Avant même que je n'aie le temps de réagir, ils m'entraînèrent dans la ronde.
— T'en penses quoi ? m'interrogea Kiera tout en se déhanchant tandis que j'imitais la foule.
— C'est... vivant, articulai-je assez fort pour qu'elle puisse m'entendre.
— Tu peux le dire, c'est chaotique.
Yuma nous rejoignit avec trois verres et m'en tend un.
— On peut trouver un coin plus calme si tu veux.
— Non, ça va, mentis-je en attrapant mon verre que je bus d'une traite pour me détendre. J'observe.
— Oh non, on a une analyste, plaisanta Yuma. Si elle commence à nous psychanalyser, on est foutus.
— Trop tard, j'ai déjà compris que vous êtes un couple insupportable.
— Ah ! Elle s'adapte vite !
Kiera ria doucement et trinqua avant de boire.
Le monde autour de moi me parut flou, un peu trop intense, cependant je fis de mon mieux pour m'adapter. La musique, les rires, les conversations qui se superposèrent – tout m'envahissait. Le mouvement, le bruit... Une sorte de vague que je me pris en pleine face.
Soudain, un frisson me traversa. Ce n'était pas une simple sensation, c'était plus que ça. J'avais l'impression d'avoir fait un pas de trop. Une énergie qui m'envahit tout à coup, un inconfort qui ne s'expliquait pas. Ma respiration se coupa brièvement, quelque chose de lourd s'était posé sur mes épaules. Peut-être que c'était juste de la fatigue, un peu de stress. Mais plus je me concentrais sur la fête, plus cette énergie me prenait à la gorge.
Les voix se mélangèrent, devinrent incompréhensibles, et mon cœur se mit à battre plus vite. Je n'arrivai pas à bouger. J'avais l'impression que tout allait trop vite. Je secouai la tête, je devais sortir d'ici.
— Je vais prendre l'air, murmurai-je, essayant de paraître calme.
Je m'éclipsai discrètement, me faufilai vers les vestiaires. Les murs se resserrèrent autour de moi. Je me frottai les tempes, essayai de chasser cette étrange sensation. Je me dirigeai vers un coin des vestiaires qui avait été réaménagé en fumoir. C'était un endroit un peu à l'écart de ce tumulte.

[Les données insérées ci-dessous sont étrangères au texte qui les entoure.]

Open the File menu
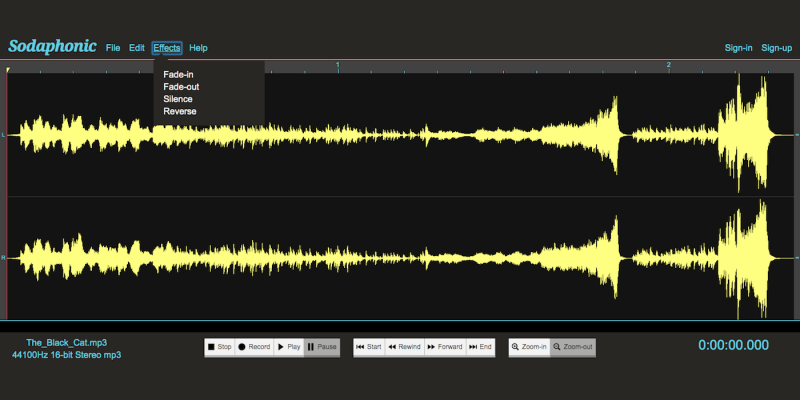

La fumée dans l'air était épaisse, et l'odeur des cigarettes se mélangeait à l'air humide, créant une atmosphère encore plus étouffante. Je cherchai un endroit où me poser, et c'est alors que je croisai le regard d'Ender.
Il était là, adossé au mur, entouré de gens complètement déconnectées de la réalité, assises à ses pieds, défoncées. Ender les ignorait, ses yeux se posèrent brièvement sur moi avant de se détourner. Le regard qu'il me lança était brillant. Je me sentis un peu mal à l'aise à l'idée qu'il me voit dans cet état, je ne pouvais pas faire autrement. Je m'éloignai de lui.
C'était peut-être l'influence de l'Entre-Monde... elle était plus forte sur cette île.
À chaque fois que ça m'arrivait, tout devenait plus difficile à supporter. Surtout quand je me focalisais sur elle. Là, j'avais beau essayé de l'ignorer. L'entre-monde insistait.
Et Ender, là, dans sa position, comme s'il était le centre de cette scène, me fit soudainement l'effet d'un observateur silencieux. L'impression qu'il savait ce qui m'arrivait, pourtant il resta muet. Je me secouai, me ressaisis. Je n'avais pas de temps à perdre à m'attarder sur des détails imaginaires.
Je cherchai une issue. Au fond des vestiaires, je repèrai une porte entrouverte, dissimulée derrière une étagère de casiers. Je me dirigeai vers elle, et poussai la porte avec une main tremblante. De l'air frais me fouetta le visage, le soulagement fut immédiat.